_Quoted text_
-- START --
Aspen’s share price slumped 10% on January 9, before recovering, after rumours that it was the new target of Viceroy Research, which in December published a highly critical report on furniture retailer Steinhoff International suggesting that it had used off-balance-sheet vehicles to hide liabilities and inflate earnings.

Viceroy said on Twitter it would release another report on a South African company in the new year, prompting speculation that it had Aspen in its sights. The property sector also fell victim to the Viceroy rumour mill last week, with shares falling sharply in several property companies.

“We want the FSB to investigate who scored from these wild gyrations in [Aspen’s] share price and if it is illegal,” Saad said in a telephone interview. The FSB “must show some teeth”.

The slump in Aspen’s share price must have profited some investors with short positions.

FSB spokeswoman Tembisa Marele said the JSE was reviewing trading activity in Aspen and would refer any concerns to the regulator. “The specific mandate of the FSB in this area, according to the Financial Markets Act, is to investigate cases of insider trading, price manipulation and false reporting. This engagement with the JSE will determine what case, if any, the FSB ought to look into,” she said.

JSE market regulation director Shaun Davies said: “The mere existence of rumours which some investors decide to act on does not in itself point to any misconduct. There would only be cause for concern if a person knowingly spread false information about a listed security which affected the value of that security.”

He said the JSE was reviewing the trading activity in Aspen and several property companies because of material price movements that appeared to be unrelated to any information disseminated by the companies.

Aspen said on Monday that its infant milk formula brand Alula had been registered by China’s Food and Drug Administration, paving the way for it to be sold in the world’s biggest infant milk market. The administration introduced new safety rules for infant milk in 2016.

Vestact portfolio manager Byron Lotter said growth in the Chinese infant milk market had been boosted by the end of the country’s one-child policy. Aspen’s speed in getting regulatory approval for Alula would help establish the brand with consumers, who were typically very brand loyal, he said.
-- END --
_Supplied material_
-- START --
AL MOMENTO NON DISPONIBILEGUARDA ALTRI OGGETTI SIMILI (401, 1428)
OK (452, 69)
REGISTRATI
-- END --
_Tasks to complete_
1. In the article on Aspen's share price, write out everything from "Vestact portfolio manager" down to "loyal, he said.", substituting "shoppers" for "consumers".
2. According to the article on Aspen's share price, by what percentage did Aspen's share price slump on January 9?
The data above is not required here.

_Solutions to the problems_
1.
Vestact portfolio manager Byron Lotter said growth in the Chinese infant milk market had been boosted by the end of the country’s one-child policy. Aspen’s speed in getting regulatory approval for Alula would help establish the brand with shoppers, who were typically very brand loyal, he said.

2. 10%